WHAT IS REQUIRED = Please output, without any change, the lines of the material below from the very first through the one with "The height and width of the screenshot is (614, 1049).".

--- SUPPLIED MATERIAL Enclosed Below ---

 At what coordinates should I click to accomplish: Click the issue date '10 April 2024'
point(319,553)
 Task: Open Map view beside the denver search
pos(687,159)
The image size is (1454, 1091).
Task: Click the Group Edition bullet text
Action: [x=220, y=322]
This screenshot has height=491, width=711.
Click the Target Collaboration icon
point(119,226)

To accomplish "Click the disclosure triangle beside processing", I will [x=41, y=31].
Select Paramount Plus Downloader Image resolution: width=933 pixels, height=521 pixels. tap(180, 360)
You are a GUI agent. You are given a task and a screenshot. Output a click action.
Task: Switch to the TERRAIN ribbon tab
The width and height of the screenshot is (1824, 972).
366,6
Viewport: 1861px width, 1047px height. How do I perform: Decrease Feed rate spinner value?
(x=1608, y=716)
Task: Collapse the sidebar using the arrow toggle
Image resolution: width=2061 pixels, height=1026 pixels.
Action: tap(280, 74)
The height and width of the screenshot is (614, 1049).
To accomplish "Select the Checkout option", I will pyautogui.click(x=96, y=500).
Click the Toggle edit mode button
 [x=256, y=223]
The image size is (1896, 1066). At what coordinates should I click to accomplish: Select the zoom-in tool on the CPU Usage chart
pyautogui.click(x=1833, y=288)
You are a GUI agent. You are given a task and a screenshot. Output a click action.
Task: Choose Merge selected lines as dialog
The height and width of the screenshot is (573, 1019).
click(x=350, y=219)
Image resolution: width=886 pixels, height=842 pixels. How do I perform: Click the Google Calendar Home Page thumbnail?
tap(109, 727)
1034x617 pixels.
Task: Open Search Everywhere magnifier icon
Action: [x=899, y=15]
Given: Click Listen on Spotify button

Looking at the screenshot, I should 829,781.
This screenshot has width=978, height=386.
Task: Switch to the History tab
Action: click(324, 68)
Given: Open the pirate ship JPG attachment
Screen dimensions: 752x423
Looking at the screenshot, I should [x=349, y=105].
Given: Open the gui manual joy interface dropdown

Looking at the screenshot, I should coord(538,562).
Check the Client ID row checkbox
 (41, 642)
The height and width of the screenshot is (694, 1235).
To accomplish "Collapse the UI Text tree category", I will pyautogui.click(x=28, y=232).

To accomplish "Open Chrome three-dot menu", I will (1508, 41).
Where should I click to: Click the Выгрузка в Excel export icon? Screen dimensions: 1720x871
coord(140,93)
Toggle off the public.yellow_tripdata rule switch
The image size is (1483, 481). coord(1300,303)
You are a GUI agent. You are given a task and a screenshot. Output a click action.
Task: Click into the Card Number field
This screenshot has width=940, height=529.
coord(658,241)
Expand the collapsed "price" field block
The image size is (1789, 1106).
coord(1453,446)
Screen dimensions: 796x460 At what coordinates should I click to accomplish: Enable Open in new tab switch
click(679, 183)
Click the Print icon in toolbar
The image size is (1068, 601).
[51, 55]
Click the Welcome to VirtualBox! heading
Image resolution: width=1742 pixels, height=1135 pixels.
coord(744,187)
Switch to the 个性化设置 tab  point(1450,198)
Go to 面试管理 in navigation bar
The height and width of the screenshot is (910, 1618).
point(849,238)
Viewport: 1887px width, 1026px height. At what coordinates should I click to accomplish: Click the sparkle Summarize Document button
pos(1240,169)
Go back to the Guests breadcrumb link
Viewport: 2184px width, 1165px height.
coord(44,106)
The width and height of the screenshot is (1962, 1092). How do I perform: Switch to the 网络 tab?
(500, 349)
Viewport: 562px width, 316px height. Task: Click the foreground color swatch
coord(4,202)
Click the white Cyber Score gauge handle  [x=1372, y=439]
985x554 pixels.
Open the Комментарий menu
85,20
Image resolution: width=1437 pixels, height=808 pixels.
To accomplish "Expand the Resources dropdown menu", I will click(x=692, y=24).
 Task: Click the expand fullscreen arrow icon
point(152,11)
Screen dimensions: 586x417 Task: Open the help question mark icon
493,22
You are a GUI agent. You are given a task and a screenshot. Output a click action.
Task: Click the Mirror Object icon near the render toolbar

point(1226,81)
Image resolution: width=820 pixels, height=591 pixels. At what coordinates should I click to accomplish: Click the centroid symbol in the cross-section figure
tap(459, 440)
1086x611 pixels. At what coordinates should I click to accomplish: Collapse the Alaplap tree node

--- End of Enclosed SUPPLIED MATERIAL ---

EXERCISE RESPONSE =
 At what coordinates should I click to accomplish: Click the issue date '10 April 2024'
point(319,553)
 Task: Open Map view beside the denver search
pos(687,159)
The image size is (1454, 1091).
Task: Click the Group Edition bullet text
Action: [x=220, y=322]
This screenshot has height=491, width=711.
Click the Target Collaboration icon
point(119,226)

To accomplish "Click the disclosure triangle beside processing", I will [x=41, y=31].
Select Paramount Plus Downloader Image resolution: width=933 pixels, height=521 pixels. tap(180, 360)
You are a GUI agent. You are given a task and a screenshot. Output a click action.
Task: Switch to the TERRAIN ribbon tab
The width and height of the screenshot is (1824, 972).
366,6
Viewport: 1861px width, 1047px height. How do I perform: Decrease Feed rate spinner value?
(x=1608, y=716)
Task: Collapse the sidebar using the arrow toggle
Image resolution: width=2061 pixels, height=1026 pixels.
Action: tap(280, 74)
The height and width of the screenshot is (614, 1049).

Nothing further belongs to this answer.